Restate the data below word for word, omitting pictures.

··· DATASET RECORDS

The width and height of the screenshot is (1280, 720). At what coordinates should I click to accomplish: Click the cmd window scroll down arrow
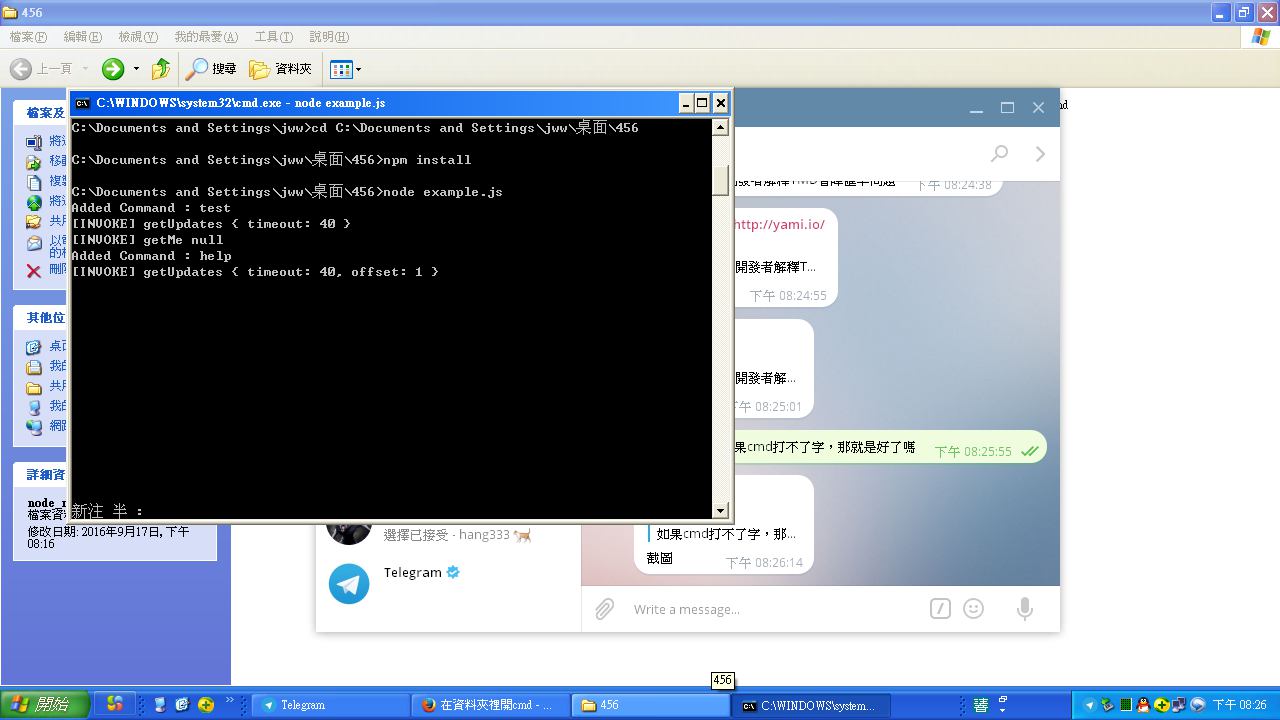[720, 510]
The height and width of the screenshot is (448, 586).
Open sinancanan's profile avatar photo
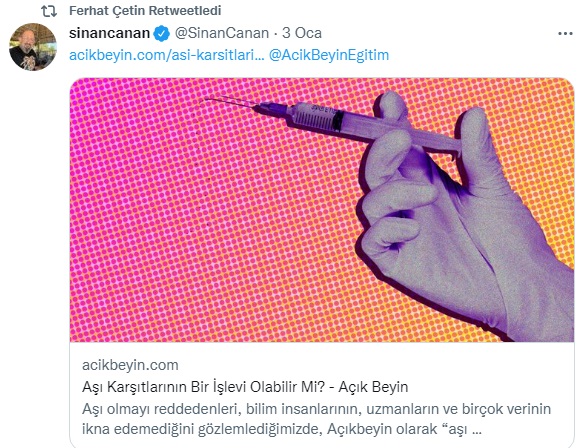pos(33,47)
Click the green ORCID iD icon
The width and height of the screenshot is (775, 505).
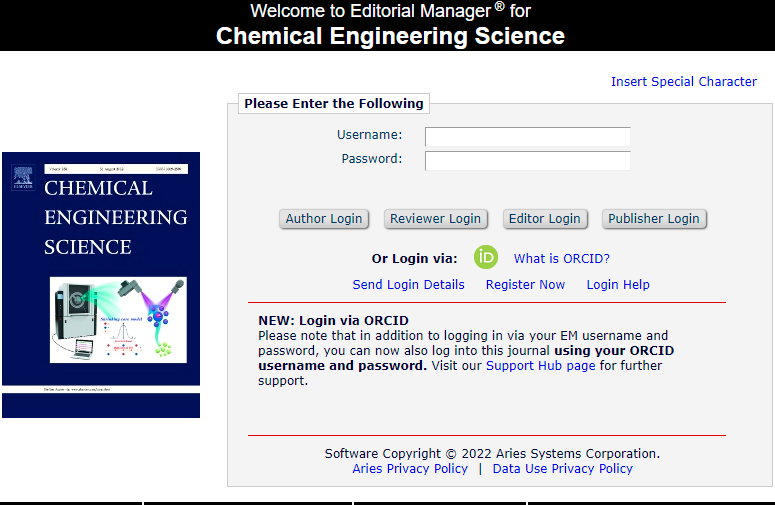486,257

······

* [RESULT OF THE TASK]:
The width and height of the screenshot is (1280, 720). At what coordinates should I click to accomplish: Click the cmd window scroll down arrow
[720, 510]
The height and width of the screenshot is (448, 586).
Open sinancanan's profile avatar photo
pos(33,47)
Click the green ORCID iD icon
The width and height of the screenshot is (775, 505).
486,257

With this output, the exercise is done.